When looking at England, there are plenty of maps which include all manner of boundaries/town/village lines (for example, for this one of England, if you look at the bottom right version there's a tonne of subdivisions for villages/towns https://www.istockphoto.com/vector/vector-set-of-england-maps-with-largest-cities-gm1128724219-297925381 ).
However, with Scotland, the best I can seem to find is one like this: https://www.istockphoto.com/vector/vector-map-of-british-isles-administrative-divisions-colored-by-countries-and-gm911780848-251031690
Is it that you literally don't have any further subdivisions (for example, are there no further boundaries that exist within Perth and Kinross?) or is it that I'm just not finding a map that shows their boundaries?

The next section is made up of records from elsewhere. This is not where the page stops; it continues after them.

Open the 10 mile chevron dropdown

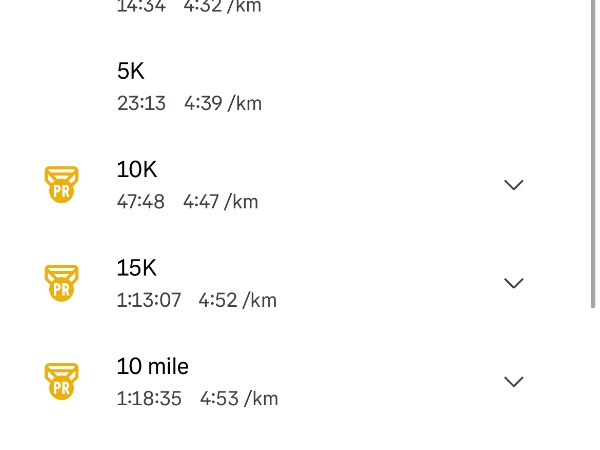click(514, 381)
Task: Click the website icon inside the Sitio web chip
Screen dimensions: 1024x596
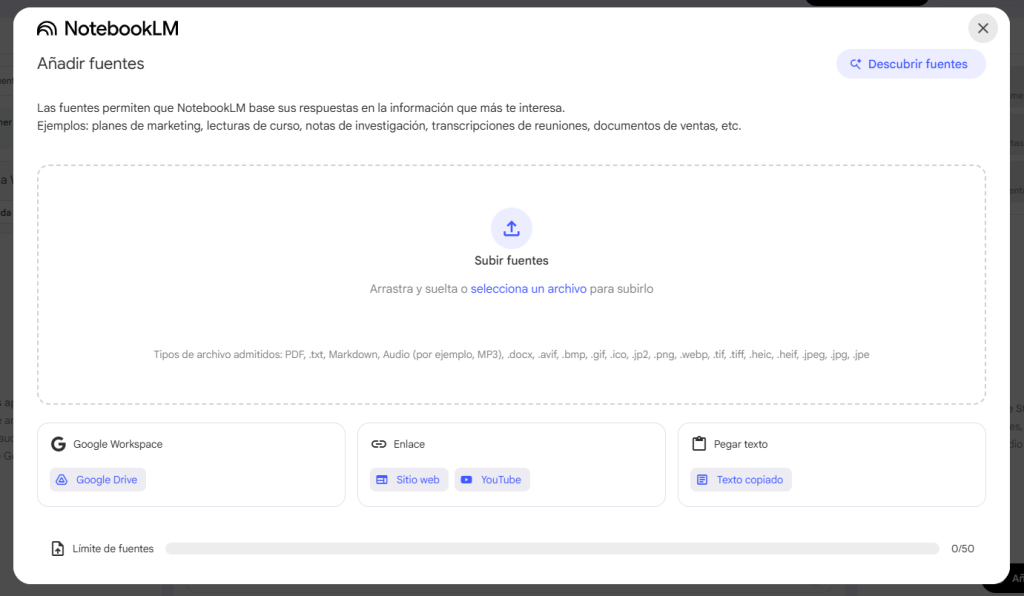Action: [x=382, y=479]
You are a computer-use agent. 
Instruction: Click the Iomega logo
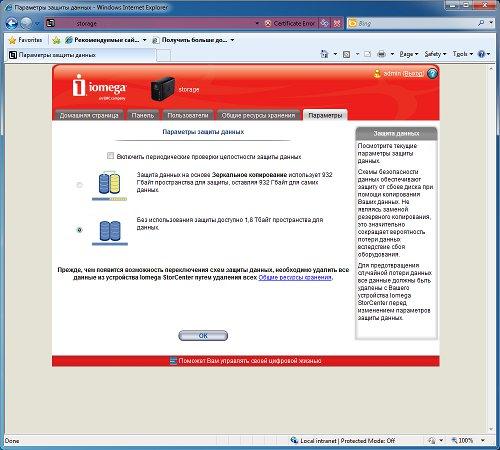(99, 87)
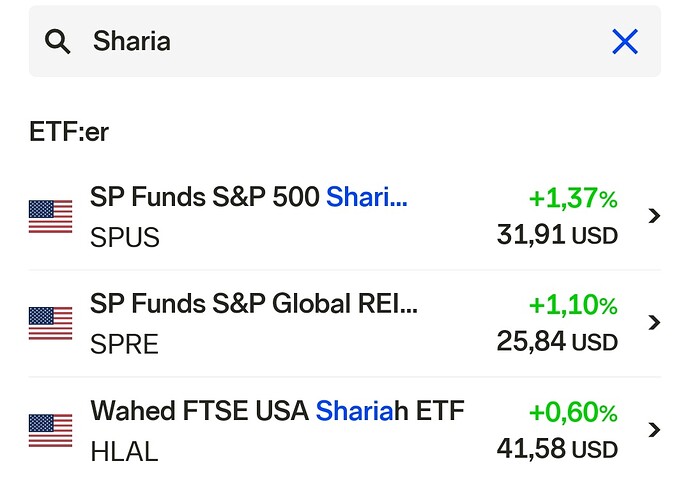Click the US flag beside SPUS
This screenshot has height=491, width=690.
[51, 216]
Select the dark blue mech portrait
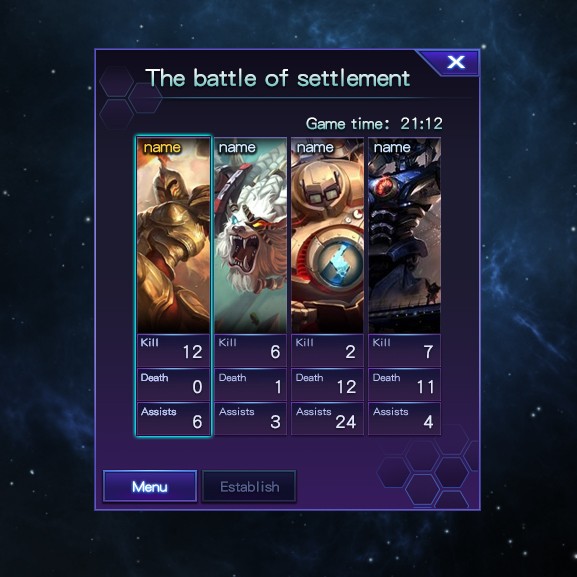This screenshot has height=577, width=577. click(x=404, y=236)
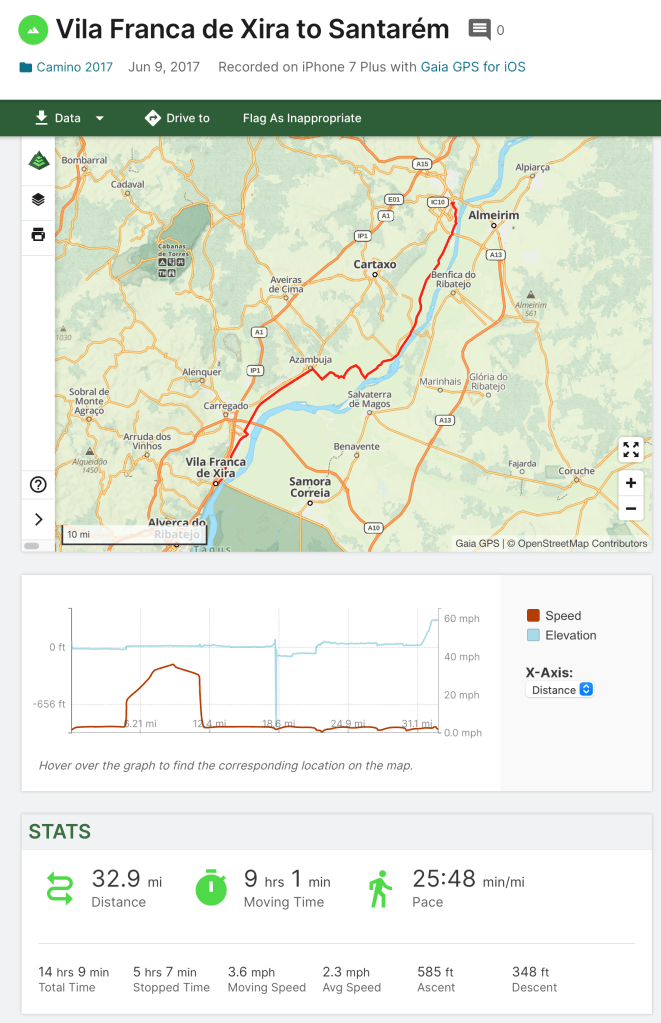Print the map using printer icon

(38, 235)
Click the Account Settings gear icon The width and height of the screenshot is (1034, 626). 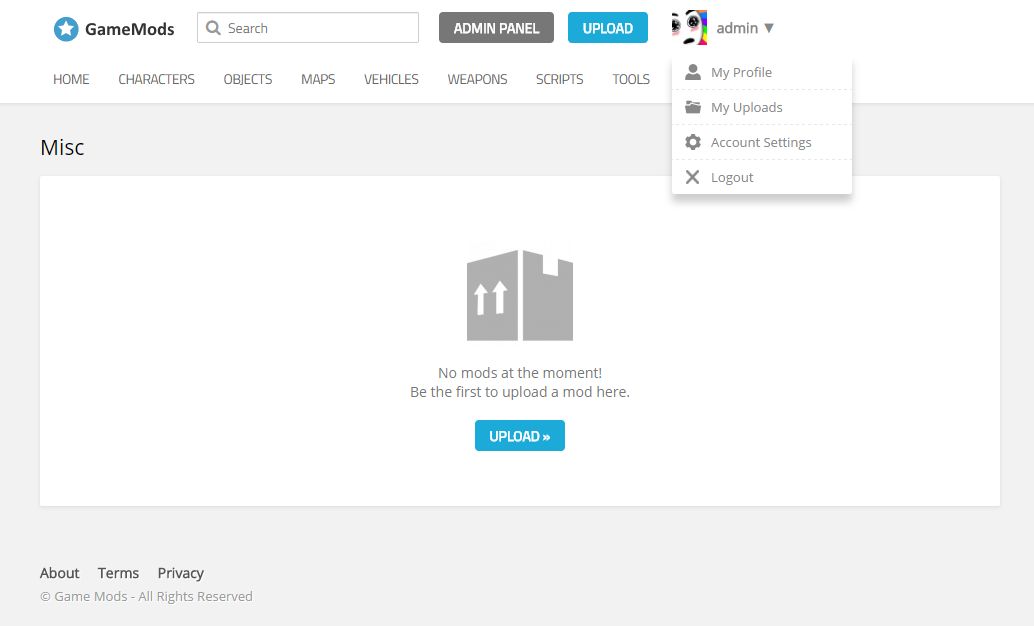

If such a thing exists, it would be incredibly helpful if you're able to let me know if there's a name for it – or better yet, where it is 😀
Thanks!
by TwoInchTickler
3 comments
https://maps.nls.uk/ might help….National Library of Scotland.
Good luck!
Those images you’ve linked aren’t very clear – it would be helpful to know exactly what those subdivisions are in England.
>Is it that you literally don’t have any further subdivisions (for example, are there no further boundaries that exist within Perth and Kinross?) or is it that I’m just not finding a map that shows their boundaries?
Each council area has electoral wards, who elect members of the council: [https://boundaries.scot/boundary-maps](https://boundaries.scot/boundary-maps)
There are also Community Councils which cover a smaller area than the wards (usually an individual small town or village) however they don’t have much power and a lot of them are not active: [https://www.communitycouncils.scot/community-council-finder](https://www.communitycouncils.scot/community-council-finder)
Generally you want to look for geospatial data – GeoJSON, ESRI Shapefiles etc. You can then load these into mapping GIS software like QGIS and generate images from that.
A good starting point is the Ordnance Survey Open Data – possibly the BoundaryLine data is what you need?